AgentSkillsCN

voice-clone

使用qwen3-tts克隆人声,将文本转换为语音。

SKILL.md
--- frontmatter
name: voice-clone
description: Clone a voice using qwen3-tts and generate speech from text

Voice Clone Skill

Use this skill to clone a speaker's voice and generate text-to-speech audio.

Two-Step Process

Step 1: Clone Voice (one-time)

bash
python skills/voice-clone/clone.py <audio_sample.wav> [--transcript "text"]

Creates a speaker embedding file that can be reused.

Step 2: Generate Speech

bash
python skills/voice-clone/speak.py <embedding.safetensors> "Text to speak"

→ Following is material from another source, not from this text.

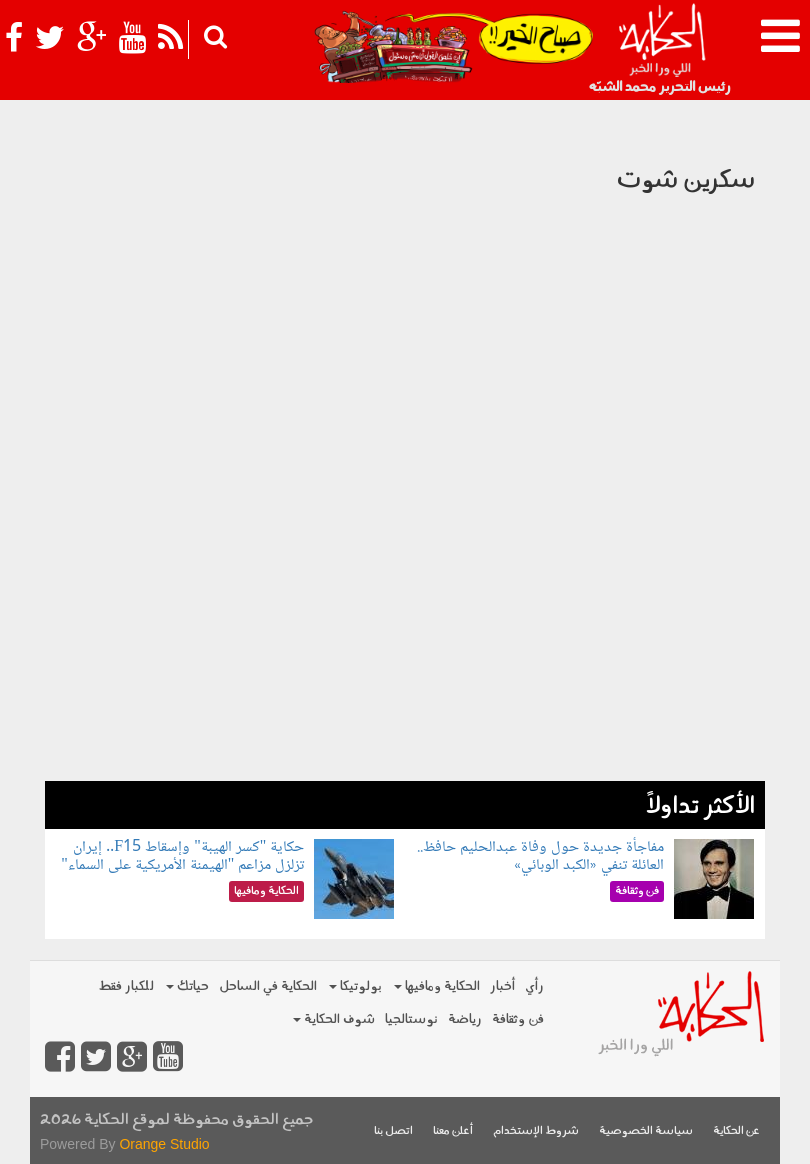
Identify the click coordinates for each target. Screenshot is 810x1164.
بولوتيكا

Generates audio using the cloned voice.

Requirements

  • FAL_KEY in .env (fal.ai API key)
  • Voice sample: 10-30 seconds of clear speech (WAV/MP3)
  • Optional: Transcript of the sample for better quality

Output

  • assets/outputs/voice_embeddings/<name>_embedding.safetensors - Reusable voice model
  • assets/outputs/audio/<name>_speech.wav - Generated audio

Notes

  • qwen3-tts works best with Chinese speech samples
  • Cross-lingual cloning (Chinese voice → English speech) may have quality variations
  • Provide reference transcript for best quality